Look, I’m not going to lie — visa-googling is literally the most boring part of trip prep. But here’s the thing: spend 20 minutes reading this bali visa guide and you’ll save yourself hours of scrolling Reddit threads and clicking sketchy agency sites. In 2026, the rules got slightly clearer (thank goodness), but there are still plenty of pitfalls: wrong visa type, overstays, shady middlemen, and that one fee nobody tells you about. I’ve pulled together every real option, actual prices, and what I’d actually pick based on how long you’re staying.

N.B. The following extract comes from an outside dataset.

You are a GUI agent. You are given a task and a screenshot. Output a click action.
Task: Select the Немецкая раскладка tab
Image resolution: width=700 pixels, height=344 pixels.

Quick hits: Which visa for you?

  • Just visiting 2-4 weeks? → VOA or e-VOA. Fastest, cheapest, done.
  • Staying 2-6 months, want flexibility? → B211A. The real digital nomad’s choice (honestly).
  • Moving to Bali for real? → KITAS. It’s legit residency.
  • Remote worker with proof of income? → Remote Worker KITAS (E33G). Newer, but real.
  • Working a Bali job? → Working visa. Different rules entirely.

Currency note

All prices are in USD. IDR rates hover around 15,500–16,000 per dollar as of 2026, but I’m using round numbers to keep it simple. If you’re paying in rupiah, just multiply by the current rate.


Do you even need a visa for Bali?

Short answer: yes. For US, UK, EU, Canadian, Australian, and most English-speaking citizens, Indonesia does not offer visa-free entry. Surprise — Russia, Ukraine, most of the Americas, Europe — all need a visa.

The only countries that get visa-free entry to Indonesia are a handful of Southeast Asian nations (Singapore, Malaysia, Brunei, Vietnam, Thailand, etc.). If your passport isn’t from that list, you need one of the visas below.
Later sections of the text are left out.